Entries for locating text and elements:
********

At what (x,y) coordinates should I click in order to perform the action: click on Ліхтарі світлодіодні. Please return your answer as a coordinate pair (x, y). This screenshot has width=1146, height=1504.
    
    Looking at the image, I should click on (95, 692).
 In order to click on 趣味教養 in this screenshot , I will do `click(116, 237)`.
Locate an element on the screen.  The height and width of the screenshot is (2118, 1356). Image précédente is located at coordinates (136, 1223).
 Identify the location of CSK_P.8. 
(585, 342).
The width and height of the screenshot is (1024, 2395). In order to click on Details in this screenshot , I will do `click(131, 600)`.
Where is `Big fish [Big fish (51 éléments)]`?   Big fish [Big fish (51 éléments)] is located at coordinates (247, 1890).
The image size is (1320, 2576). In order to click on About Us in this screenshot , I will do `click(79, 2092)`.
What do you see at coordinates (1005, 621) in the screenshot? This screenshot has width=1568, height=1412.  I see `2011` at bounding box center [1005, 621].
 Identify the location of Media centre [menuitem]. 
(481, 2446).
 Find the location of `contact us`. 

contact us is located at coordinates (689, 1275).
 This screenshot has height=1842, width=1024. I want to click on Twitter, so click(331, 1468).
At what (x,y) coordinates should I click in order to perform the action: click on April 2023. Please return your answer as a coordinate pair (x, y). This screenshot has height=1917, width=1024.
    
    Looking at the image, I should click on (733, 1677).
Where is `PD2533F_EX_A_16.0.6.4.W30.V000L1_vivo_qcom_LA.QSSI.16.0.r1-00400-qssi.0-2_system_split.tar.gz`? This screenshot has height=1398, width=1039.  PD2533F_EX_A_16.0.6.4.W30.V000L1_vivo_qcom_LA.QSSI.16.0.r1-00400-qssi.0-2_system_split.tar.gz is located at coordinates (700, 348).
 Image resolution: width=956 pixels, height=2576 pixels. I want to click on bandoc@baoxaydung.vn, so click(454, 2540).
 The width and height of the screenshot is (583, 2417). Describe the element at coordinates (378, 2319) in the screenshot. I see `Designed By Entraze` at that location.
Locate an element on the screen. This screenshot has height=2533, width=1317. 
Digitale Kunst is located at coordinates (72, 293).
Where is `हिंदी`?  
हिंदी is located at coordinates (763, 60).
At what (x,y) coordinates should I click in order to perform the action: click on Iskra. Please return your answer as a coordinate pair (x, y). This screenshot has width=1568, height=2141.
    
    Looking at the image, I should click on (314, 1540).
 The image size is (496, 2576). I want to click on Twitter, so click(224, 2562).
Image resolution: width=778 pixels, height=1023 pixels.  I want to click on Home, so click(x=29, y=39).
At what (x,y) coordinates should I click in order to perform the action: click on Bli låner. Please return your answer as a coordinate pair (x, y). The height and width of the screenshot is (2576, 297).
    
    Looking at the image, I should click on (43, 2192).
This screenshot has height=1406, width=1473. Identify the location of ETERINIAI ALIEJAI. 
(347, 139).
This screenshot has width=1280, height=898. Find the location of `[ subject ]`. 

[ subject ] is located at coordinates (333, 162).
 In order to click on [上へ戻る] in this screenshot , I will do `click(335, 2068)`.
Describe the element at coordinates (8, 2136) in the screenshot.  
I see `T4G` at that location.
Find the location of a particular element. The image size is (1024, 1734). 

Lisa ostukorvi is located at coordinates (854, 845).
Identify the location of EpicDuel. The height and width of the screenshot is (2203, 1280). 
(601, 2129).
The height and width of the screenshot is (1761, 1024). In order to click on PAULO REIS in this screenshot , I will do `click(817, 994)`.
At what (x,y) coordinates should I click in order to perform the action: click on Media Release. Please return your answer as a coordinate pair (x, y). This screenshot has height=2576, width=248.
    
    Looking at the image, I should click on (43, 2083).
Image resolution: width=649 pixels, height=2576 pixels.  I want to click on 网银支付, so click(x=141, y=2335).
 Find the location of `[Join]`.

********

• _Task details_
Copy every line of the entries above without any changes.

• _Written answer_
At what (x,y) coordinates should I click in order to perform the action: click on Ліхтарі світлодіодні. Please return your answer as a coordinate pair (x, y). This screenshot has width=1146, height=1504.
    
    Looking at the image, I should click on (95, 692).
 In order to click on 趣味教養 in this screenshot , I will do `click(116, 237)`.
Locate an element on the screen.  The height and width of the screenshot is (2118, 1356). Image précédente is located at coordinates (136, 1223).
 Identify the location of CSK_P.8. 
(585, 342).
The width and height of the screenshot is (1024, 2395). In order to click on Details in this screenshot , I will do `click(131, 600)`.
Where is `Big fish [Big fish (51 éléments)]`?   Big fish [Big fish (51 éléments)] is located at coordinates (247, 1890).
The image size is (1320, 2576). In order to click on About Us in this screenshot , I will do `click(79, 2092)`.
What do you see at coordinates (1005, 621) in the screenshot? This screenshot has width=1568, height=1412.  I see `2011` at bounding box center [1005, 621].
 Identify the location of Media centre [menuitem]. 
(481, 2446).
 Find the location of `contact us`. 

contact us is located at coordinates (689, 1275).
 This screenshot has height=1842, width=1024. I want to click on Twitter, so click(331, 1468).
At what (x,y) coordinates should I click in order to perform the action: click on April 2023. Please return your answer as a coordinate pair (x, y). This screenshot has height=1917, width=1024.
    
    Looking at the image, I should click on (733, 1677).
Where is `PD2533F_EX_A_16.0.6.4.W30.V000L1_vivo_qcom_LA.QSSI.16.0.r1-00400-qssi.0-2_system_split.tar.gz`? This screenshot has height=1398, width=1039.  PD2533F_EX_A_16.0.6.4.W30.V000L1_vivo_qcom_LA.QSSI.16.0.r1-00400-qssi.0-2_system_split.tar.gz is located at coordinates (700, 348).
 Image resolution: width=956 pixels, height=2576 pixels. I want to click on bandoc@baoxaydung.vn, so click(454, 2540).
 The width and height of the screenshot is (583, 2417). Describe the element at coordinates (378, 2319) in the screenshot. I see `Designed By Entraze` at that location.
Locate an element on the screen. This screenshot has height=2533, width=1317. 
Digitale Kunst is located at coordinates (72, 293).
Where is `हिंदी`?  
हिंदी is located at coordinates (763, 60).
At what (x,y) coordinates should I click in order to perform the action: click on Iskra. Please return your answer as a coordinate pair (x, y). This screenshot has width=1568, height=2141.
    
    Looking at the image, I should click on (314, 1540).
 The image size is (496, 2576). I want to click on Twitter, so click(224, 2562).
Image resolution: width=778 pixels, height=1023 pixels.  I want to click on Home, so click(x=29, y=39).
At what (x,y) coordinates should I click in order to perform the action: click on Bli låner. Please return your answer as a coordinate pair (x, y). The height and width of the screenshot is (2576, 297).
    
    Looking at the image, I should click on (43, 2192).
This screenshot has height=1406, width=1473. Identify the location of ETERINIAI ALIEJAI. 
(347, 139).
This screenshot has width=1280, height=898. Find the location of `[ subject ]`. 

[ subject ] is located at coordinates (333, 162).
 In order to click on [上へ戻る] in this screenshot , I will do `click(335, 2068)`.
Describe the element at coordinates (8, 2136) in the screenshot.  
I see `T4G` at that location.
Find the location of a particular element. The image size is (1024, 1734). 

Lisa ostukorvi is located at coordinates (854, 845).
Identify the location of EpicDuel. The height and width of the screenshot is (2203, 1280). 
(601, 2129).
The height and width of the screenshot is (1761, 1024). In order to click on PAULO REIS in this screenshot , I will do `click(817, 994)`.
At what (x,y) coordinates should I click in order to perform the action: click on Media Release. Please return your answer as a coordinate pair (x, y). This screenshot has height=2576, width=248.
    
    Looking at the image, I should click on (43, 2083).
Image resolution: width=649 pixels, height=2576 pixels.  I want to click on 网银支付, so click(x=141, y=2335).
 Find the location of `[Join]`.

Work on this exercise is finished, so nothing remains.